• [YOUR INSTRUCTIONS]: Please print the full listing exactly.
Start of PROVIDED ENTRIES
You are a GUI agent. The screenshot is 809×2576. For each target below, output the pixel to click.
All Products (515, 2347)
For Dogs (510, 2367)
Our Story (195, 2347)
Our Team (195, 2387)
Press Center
End of PROVIDED ENTRIES
• [RESULT]:
You are a GUI agent. The screenshot is 809×2576. For each target below, output the pixel to click.
All Products (515, 2347)
For Dogs (510, 2367)
Our Story (195, 2347)
Our Team (195, 2387)
Press Center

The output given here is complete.